◆ **Material shown**:
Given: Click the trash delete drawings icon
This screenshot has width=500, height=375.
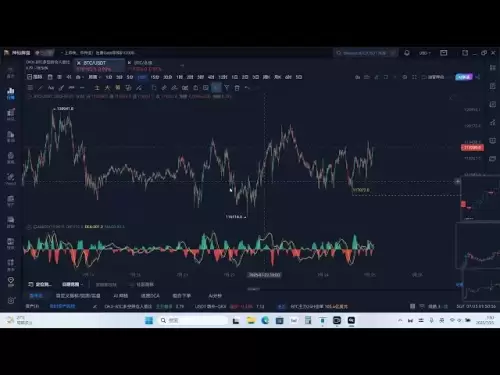Looking at the screenshot, I should [x=237, y=88].
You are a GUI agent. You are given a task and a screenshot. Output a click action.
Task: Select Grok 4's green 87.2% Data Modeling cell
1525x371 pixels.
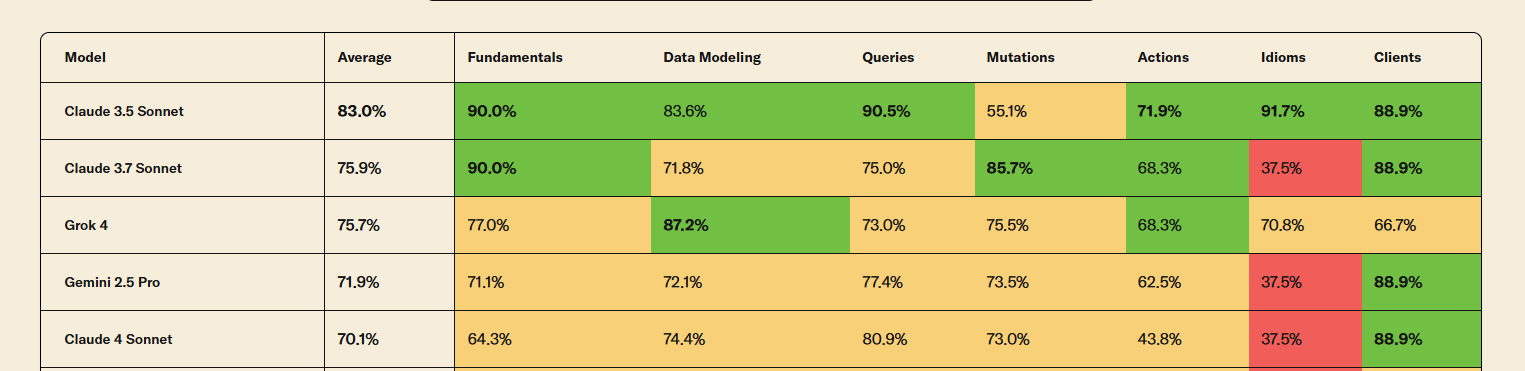tap(750, 225)
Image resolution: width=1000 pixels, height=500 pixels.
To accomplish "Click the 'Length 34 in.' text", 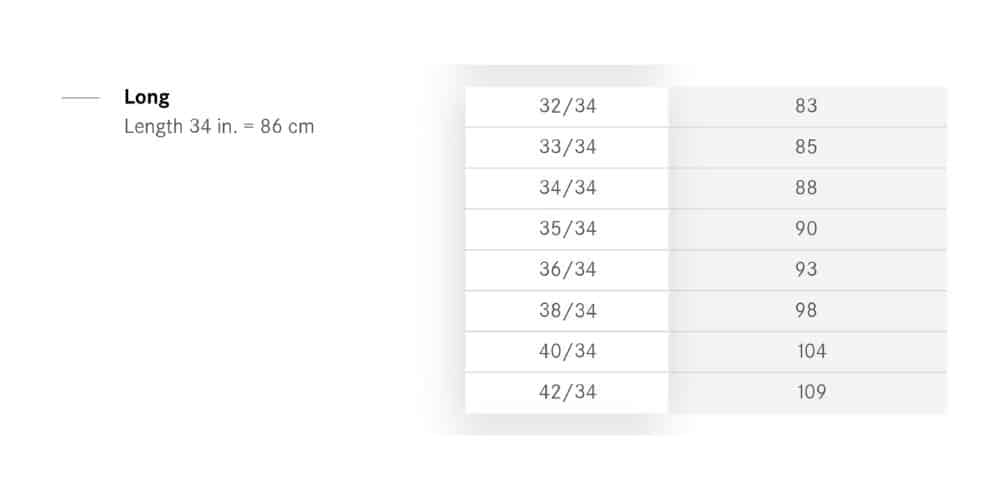I will coord(167,127).
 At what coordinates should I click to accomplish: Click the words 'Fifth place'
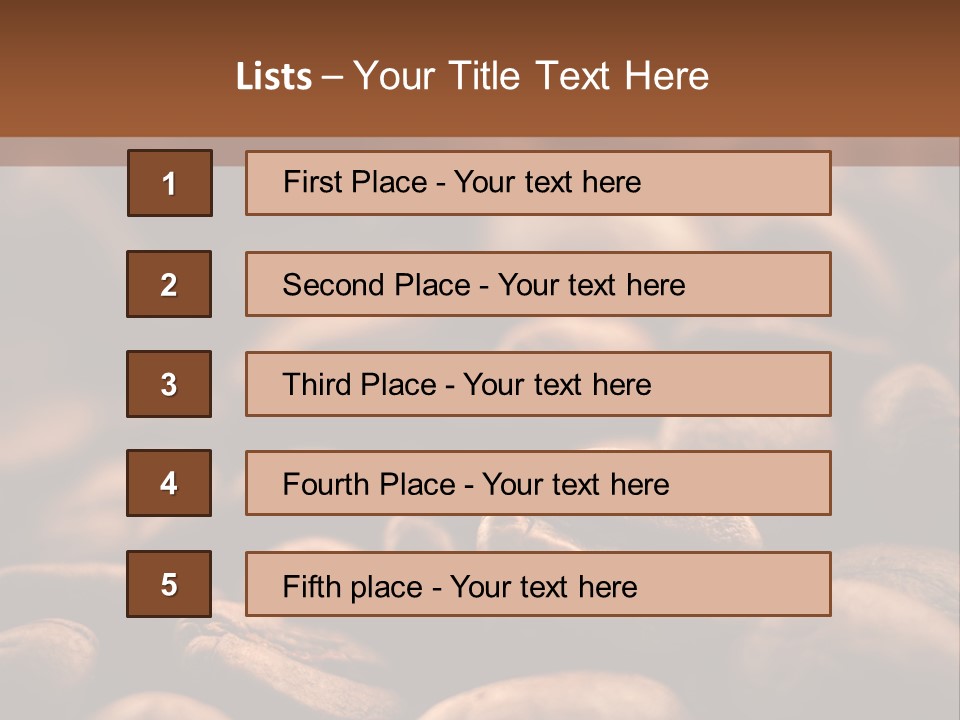click(x=353, y=587)
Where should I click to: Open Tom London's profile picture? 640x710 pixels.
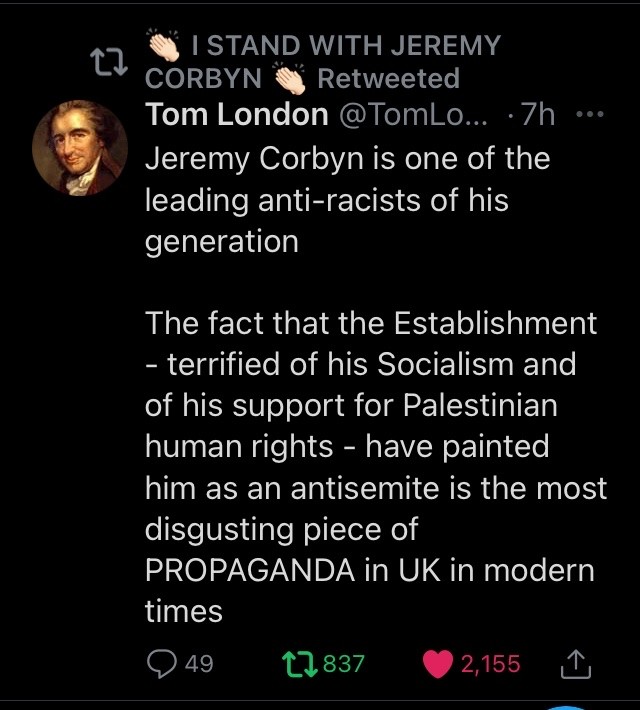[x=80, y=148]
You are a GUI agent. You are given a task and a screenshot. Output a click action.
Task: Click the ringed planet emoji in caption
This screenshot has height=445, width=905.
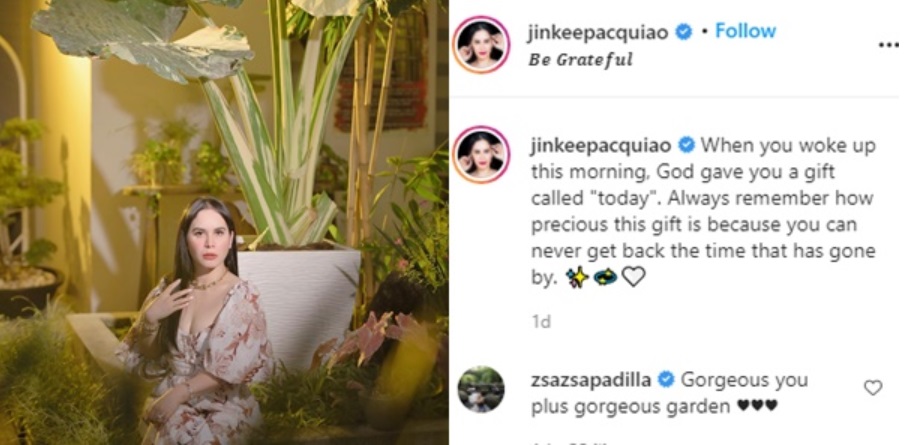(x=605, y=278)
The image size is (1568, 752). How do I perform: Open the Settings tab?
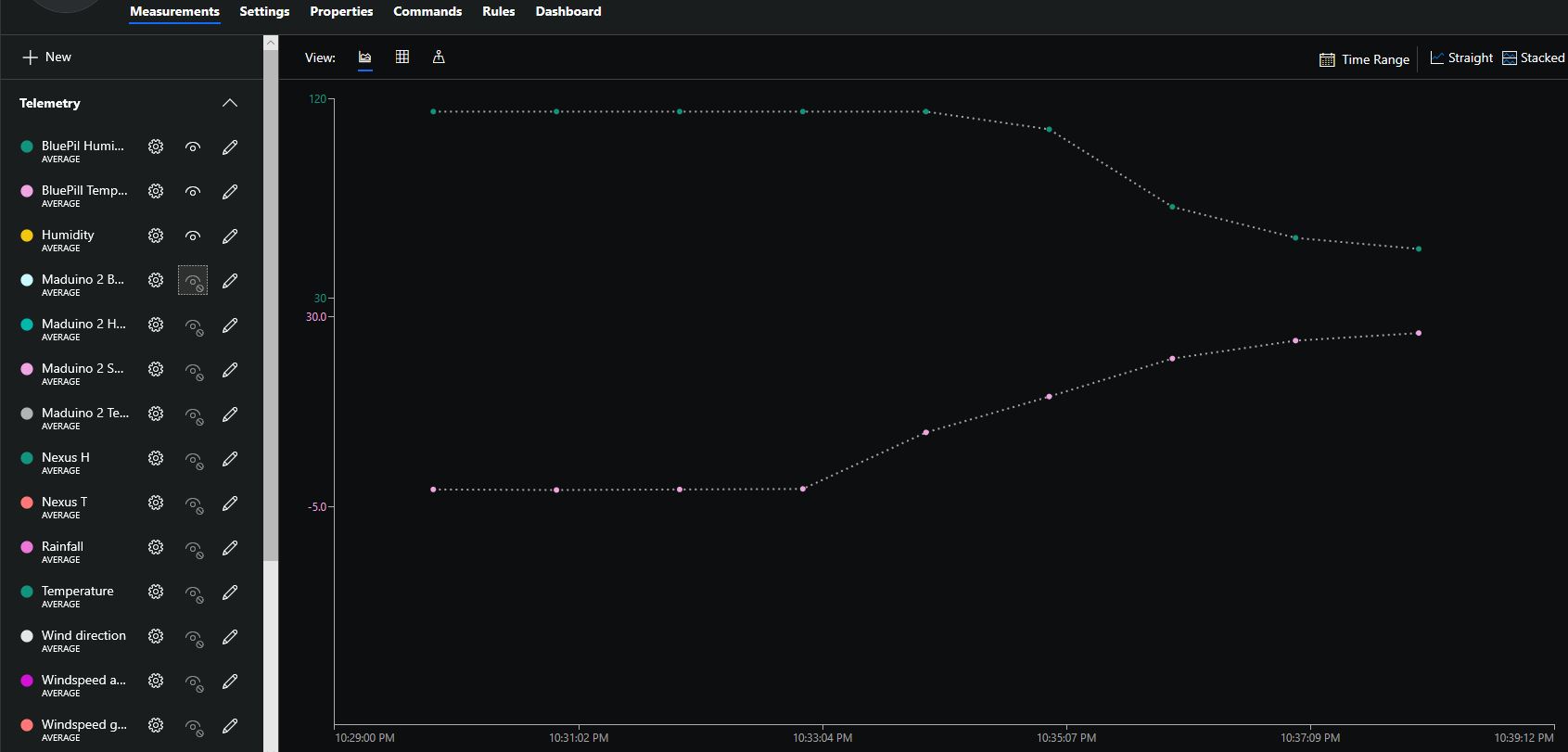pos(264,11)
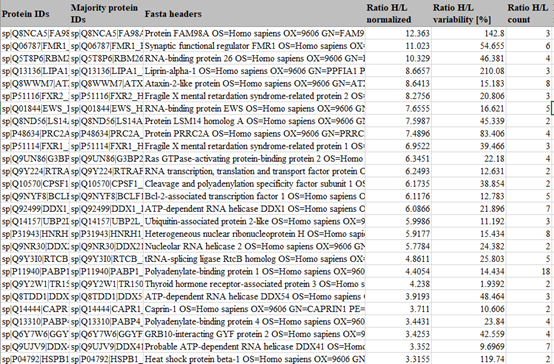Viewport: 554px width, 364px height.
Task: Select the Heat shock protein beta-1 cell
Action: coord(254,359)
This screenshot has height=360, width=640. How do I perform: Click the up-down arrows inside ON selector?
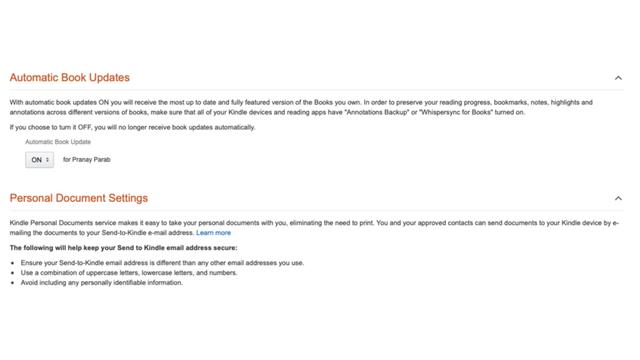pyautogui.click(x=47, y=160)
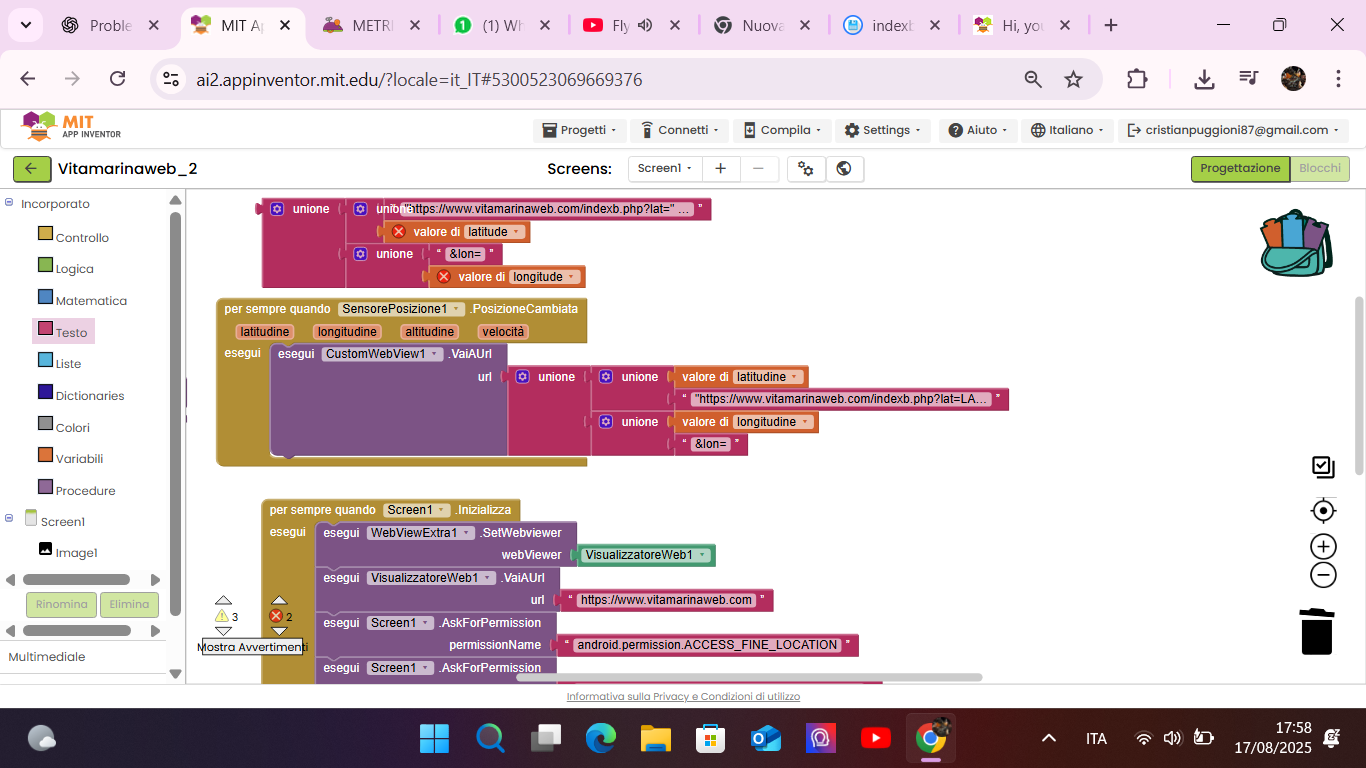Screen dimensions: 1366x768
Task: Open the backpack icon on workspace
Action: click(x=1295, y=243)
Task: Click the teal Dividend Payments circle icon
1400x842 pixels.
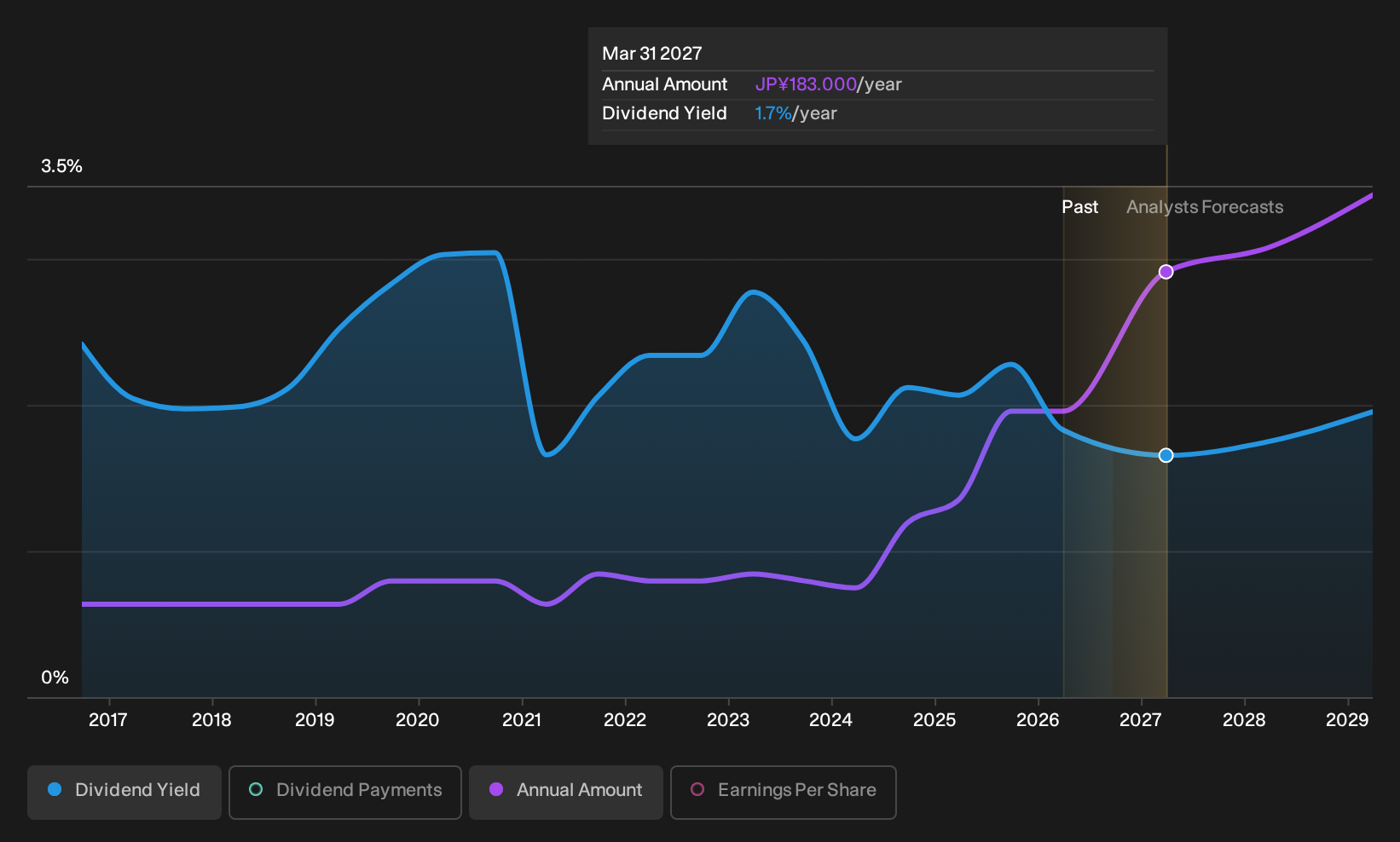Action: (256, 789)
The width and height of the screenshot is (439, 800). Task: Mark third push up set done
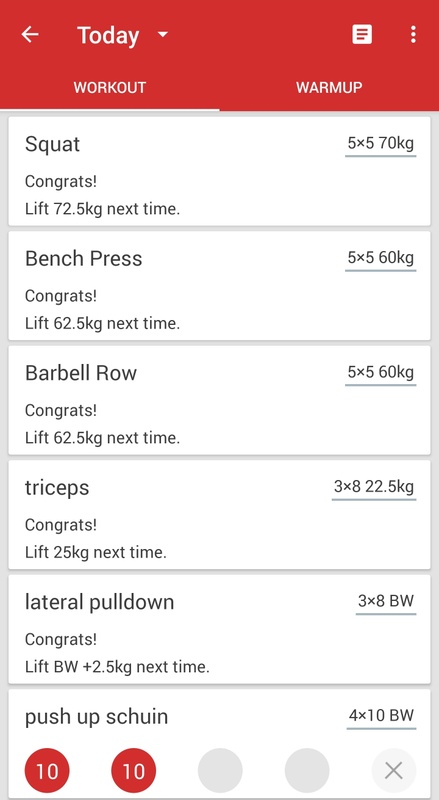click(x=220, y=770)
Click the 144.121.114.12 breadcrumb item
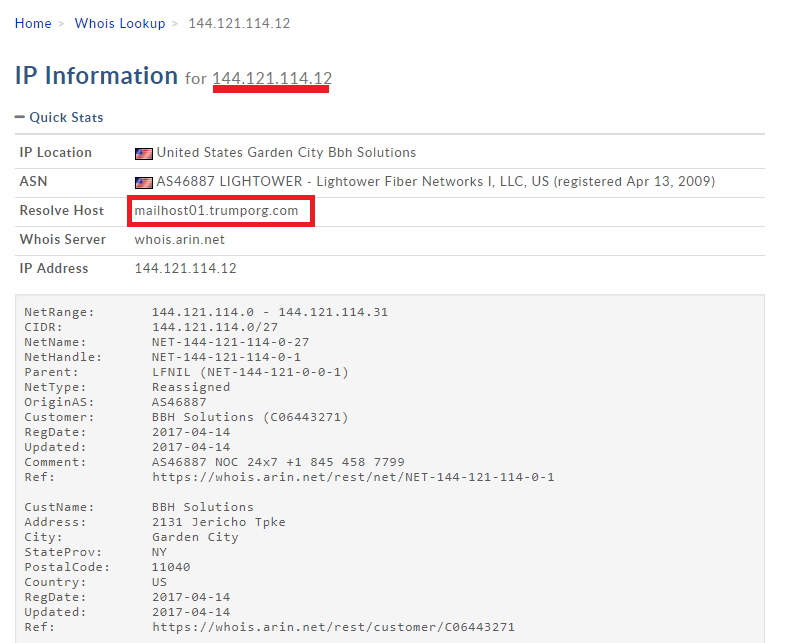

◆ **Work order**:
Exactly the lines from the one with "This screenshot has height=360, width=640." through the end of the entries above must be written out, and no pictures may be included.

◆ **Solved exercise**:
This screenshot has height=360, width=640. How do I perform: Click the up-down arrows inside ON selector?
pyautogui.click(x=47, y=160)
Screen dimensions: 1366x768
Task: Open the backpack icon on workspace
Action: click(x=1295, y=243)
Task: Click the teal Dividend Payments circle icon
1400x842 pixels.
Action: (256, 789)
The width and height of the screenshot is (439, 800). Task: Mark third push up set done
click(x=220, y=770)
Click the 144.121.114.12 breadcrumb item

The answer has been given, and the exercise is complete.